TEXTE DU DOCUMENT —
---
Au cinéma, la sensualité n’est plus ce qu’elle était...

Écrit par Alain Penso
22.11.2009

  • (攝影: / 大紀元)

La sensualité, l’un des facteurs clés du cinéma, semble avoir disparu. Les films du passé, malgré la censure des années 40, exprimait plus «la rage des corps» face à la froide raison. Autant-Lara n’hésite pas une seconde à tourner Le diable au corps (1947) d’après le roman de Radiguet. Dans Quai des brumes (1938) de Marcel Carné, le désir est amené à un point très fort. Le visage magnifique de Michèle Morgan, le romantisme accompagné d’une nostalgie des temps meilleurs, les éclairages transportent les formes du corps vers une volupté difficile à atteindre par ces temps de guerre qui s’annoncent. La photographie d’Eugène Schüfftan sculpte l’espace et les formes.

 

Il pleuvait sans cesse sur Brest ce jour-là...
---
LIGNES FOURNIES —
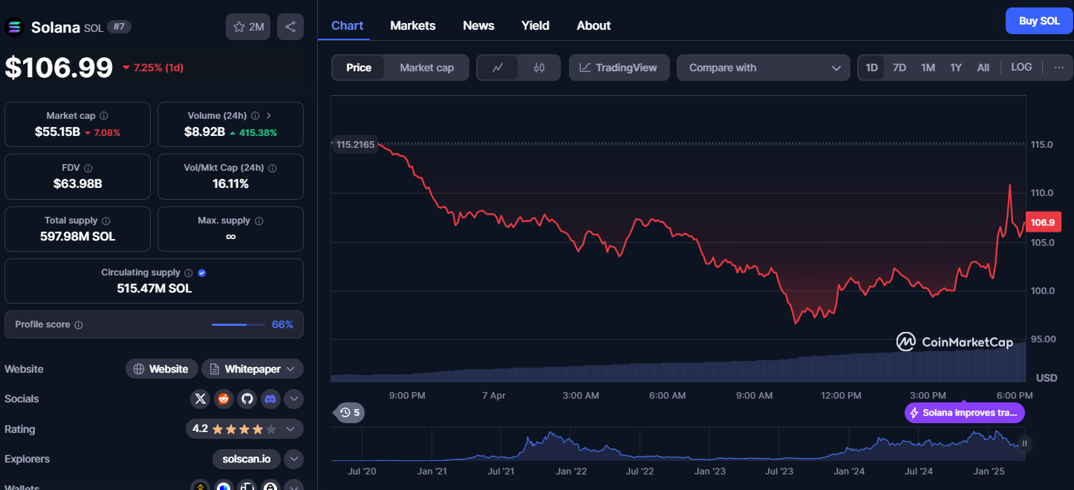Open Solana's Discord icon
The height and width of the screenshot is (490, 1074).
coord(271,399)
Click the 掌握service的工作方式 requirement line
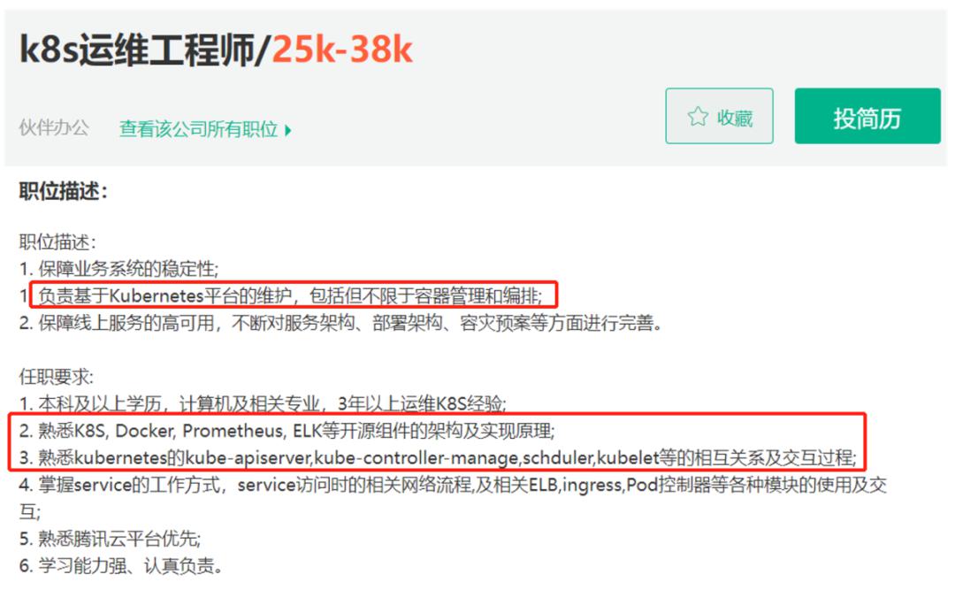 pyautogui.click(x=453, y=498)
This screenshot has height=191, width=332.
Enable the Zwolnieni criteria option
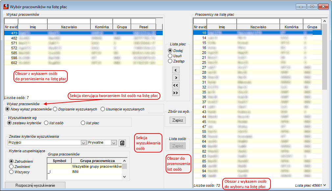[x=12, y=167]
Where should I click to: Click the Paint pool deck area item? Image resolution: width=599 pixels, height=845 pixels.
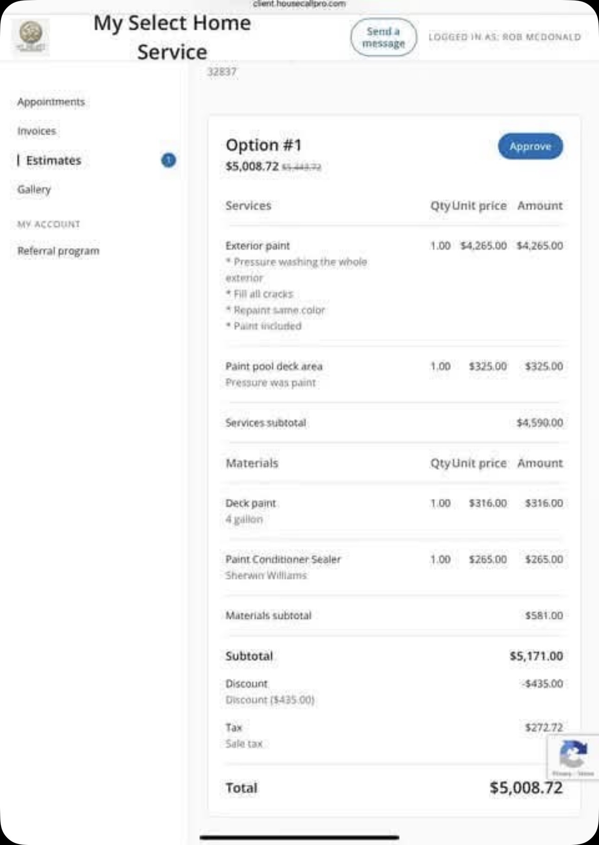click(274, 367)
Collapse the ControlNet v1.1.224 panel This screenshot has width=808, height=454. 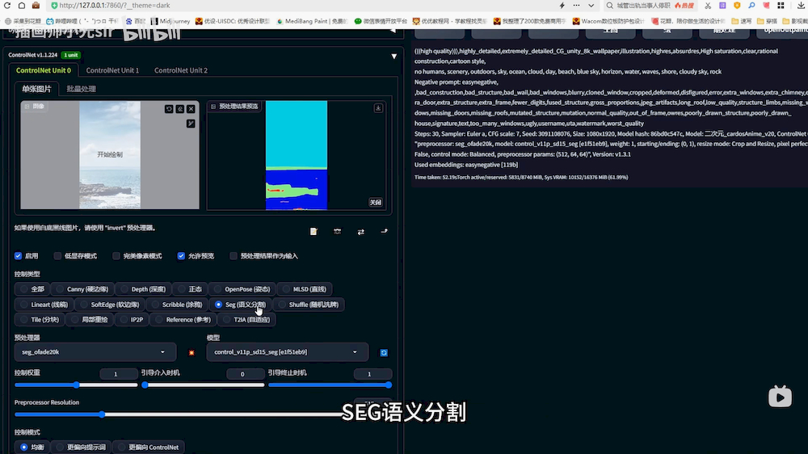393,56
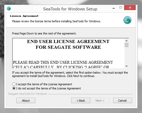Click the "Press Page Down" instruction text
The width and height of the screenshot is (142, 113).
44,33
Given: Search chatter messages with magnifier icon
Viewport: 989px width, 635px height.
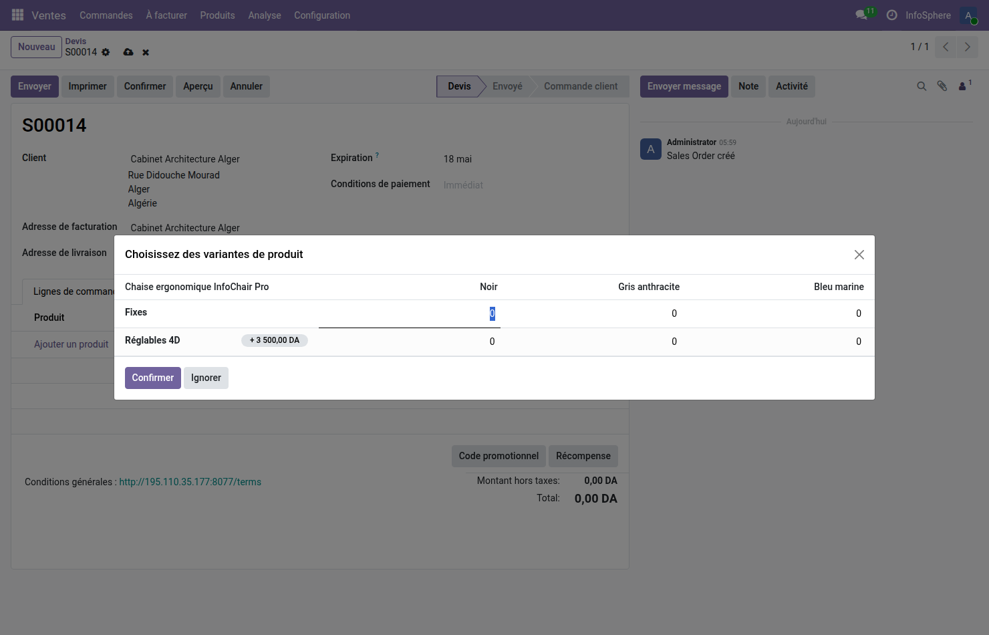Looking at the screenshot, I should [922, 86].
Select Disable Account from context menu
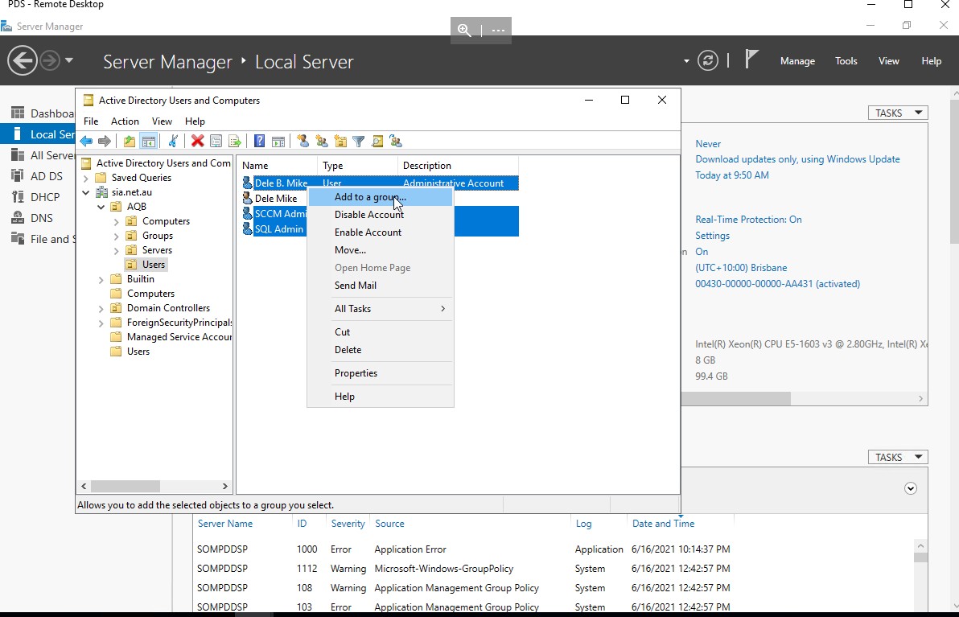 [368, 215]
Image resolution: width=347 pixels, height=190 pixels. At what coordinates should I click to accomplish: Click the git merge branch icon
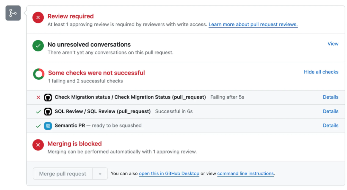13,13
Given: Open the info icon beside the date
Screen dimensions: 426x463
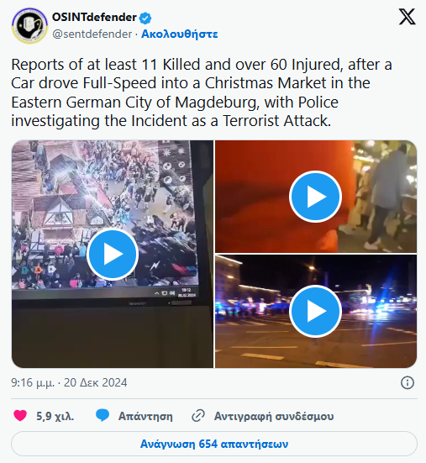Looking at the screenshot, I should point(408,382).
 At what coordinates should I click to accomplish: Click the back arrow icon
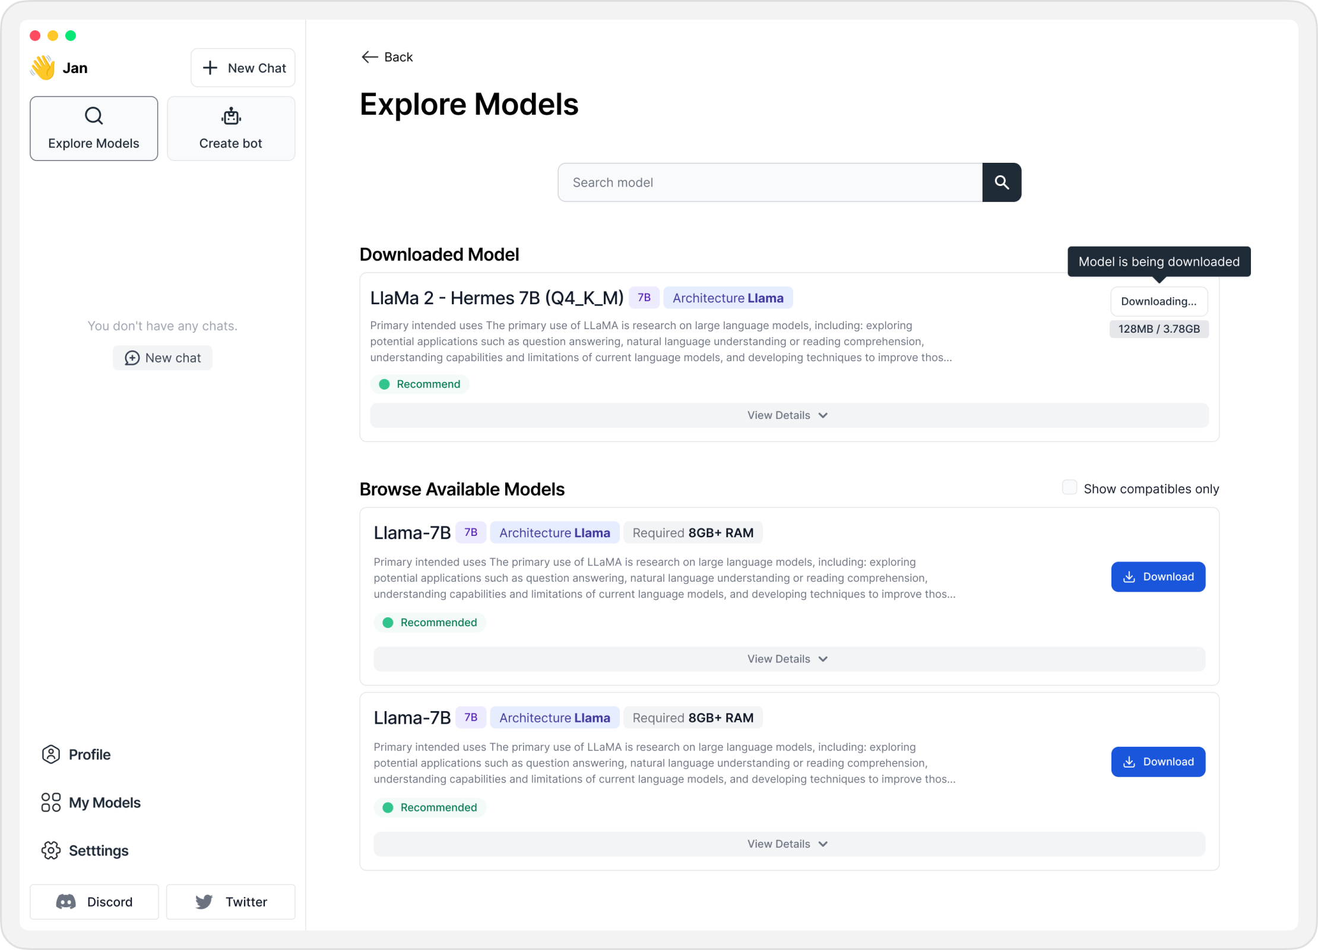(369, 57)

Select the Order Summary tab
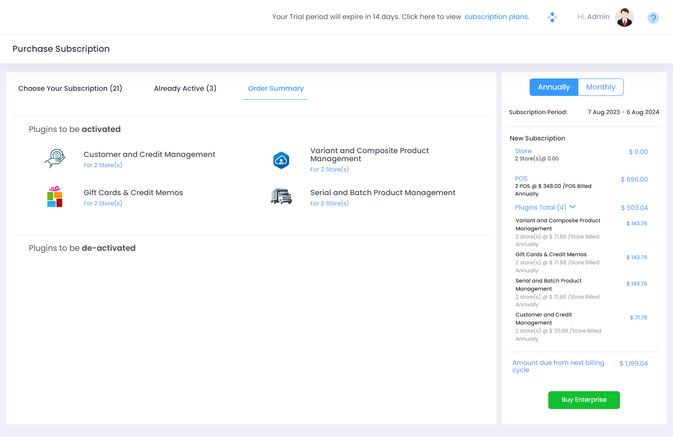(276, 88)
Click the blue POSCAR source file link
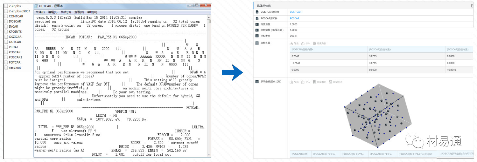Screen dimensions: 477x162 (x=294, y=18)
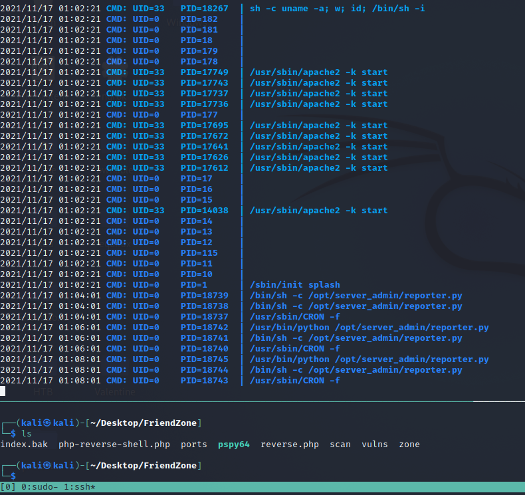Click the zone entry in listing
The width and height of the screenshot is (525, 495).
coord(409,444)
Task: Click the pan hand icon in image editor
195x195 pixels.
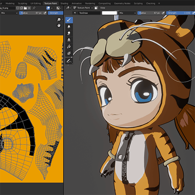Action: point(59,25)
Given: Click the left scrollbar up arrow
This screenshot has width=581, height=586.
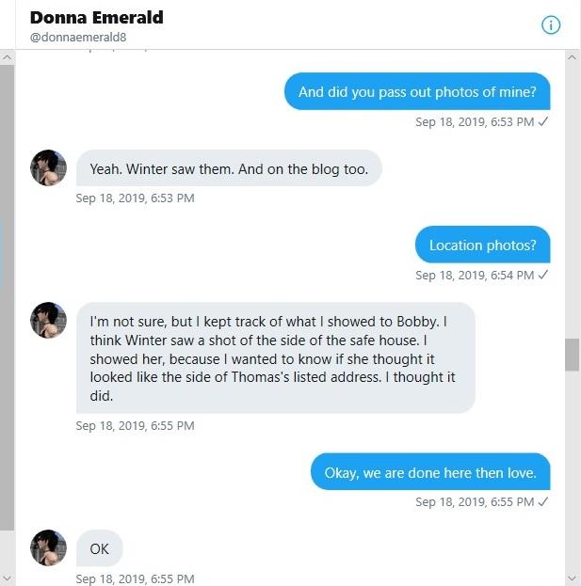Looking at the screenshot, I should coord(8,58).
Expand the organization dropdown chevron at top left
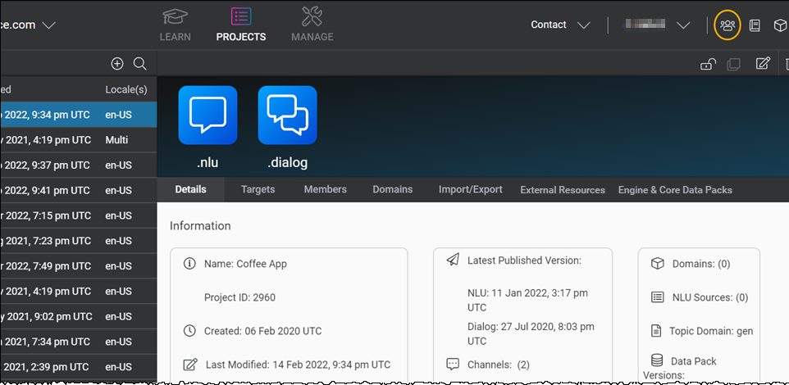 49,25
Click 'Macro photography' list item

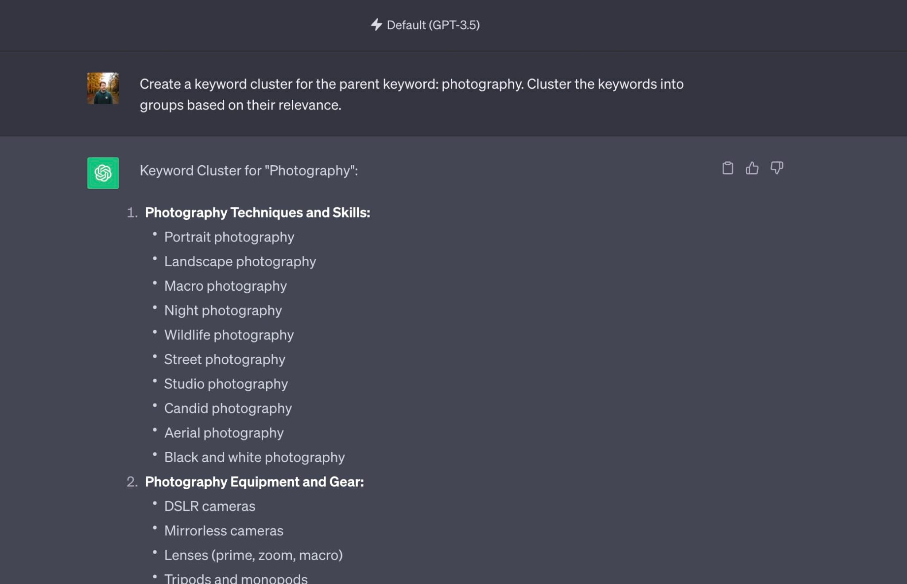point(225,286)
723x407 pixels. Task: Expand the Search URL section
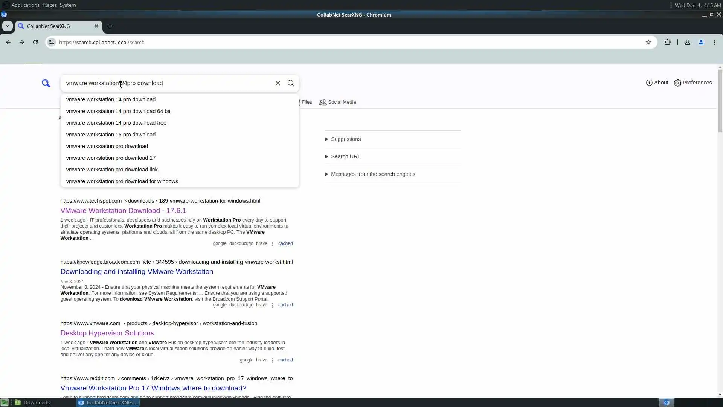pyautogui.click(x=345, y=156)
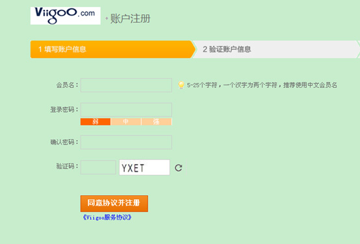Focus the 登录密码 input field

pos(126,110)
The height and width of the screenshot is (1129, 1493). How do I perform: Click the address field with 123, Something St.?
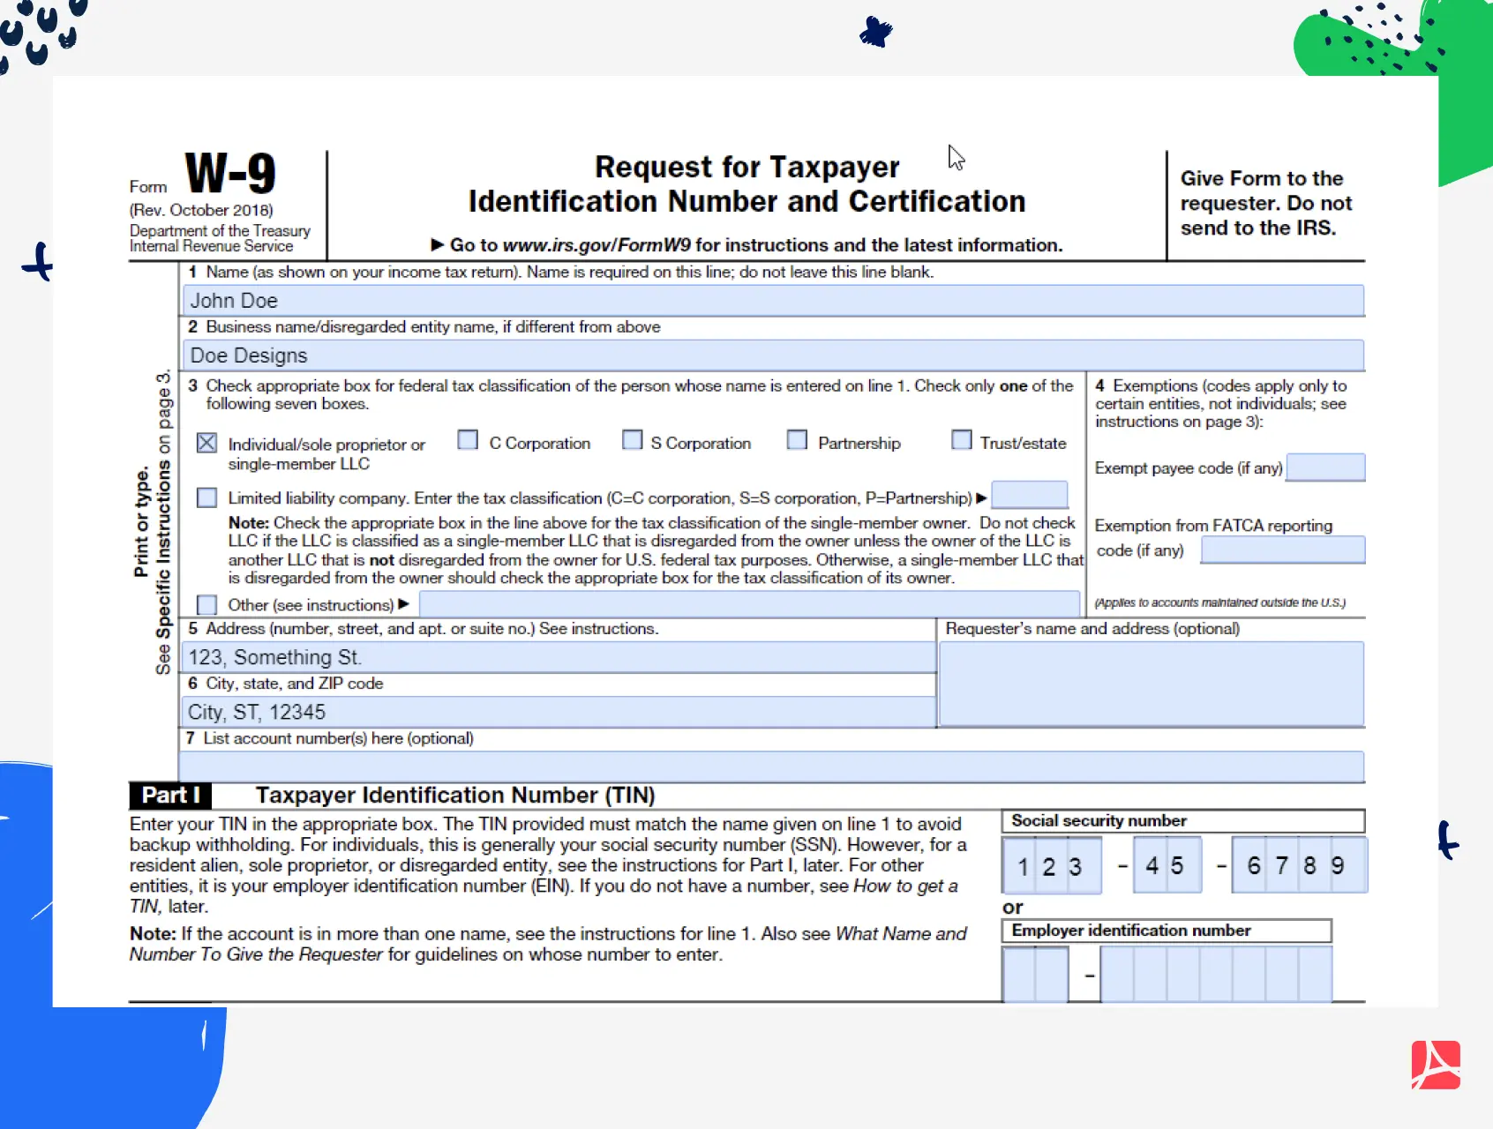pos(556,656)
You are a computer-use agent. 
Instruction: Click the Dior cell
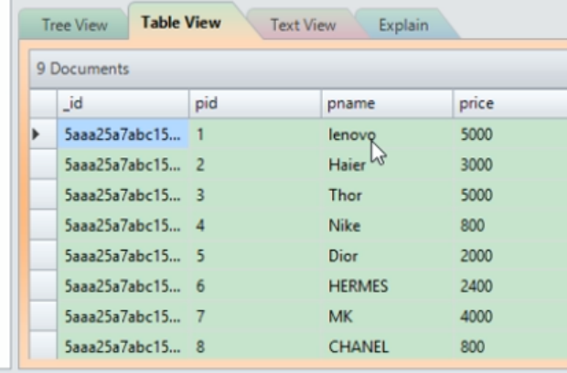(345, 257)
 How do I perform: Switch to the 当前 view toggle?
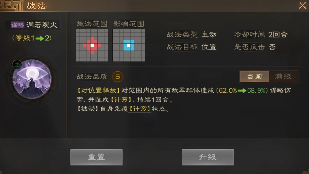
---
CONSIGNE — Pouvez-vous citer mot pour mot, dans l'article sur la sensualité au cinéma, le passage qui va de «Écrit par Alain» jusqu'à «et les formes.» ? Les lignes fournies n'ont aucun rapport avec l'article sur la sensualité au cinéma.

CORRIGÉ —
Écrit par Alain Penso
22.11.2009

  • (攝影: / 大紀元)

La sensualité, l’un des facteurs clés du cinéma, semble avoir disparu. Les films du passé, malgré la censure des années 40, exprimait plus «la rage des corps» face à la froide raison. Autant-Lara n’hésite pas une seconde à tourner Le diable au corps (1947) d’après le roman de Radiguet. Dans Quai des brumes (1938) de Marcel Carné, le désir est amené à un point très fort. Le visage magnifique de Michèle Morgan, le romantisme accompagné d’une nostalgie des temps meilleurs, les éclairages transportent les formes du corps vers une volupté difficile à atteindre par ces temps de guerre qui s’annoncent. La photographie d’Eugène Schüfftan sculpte l’espace et les formes.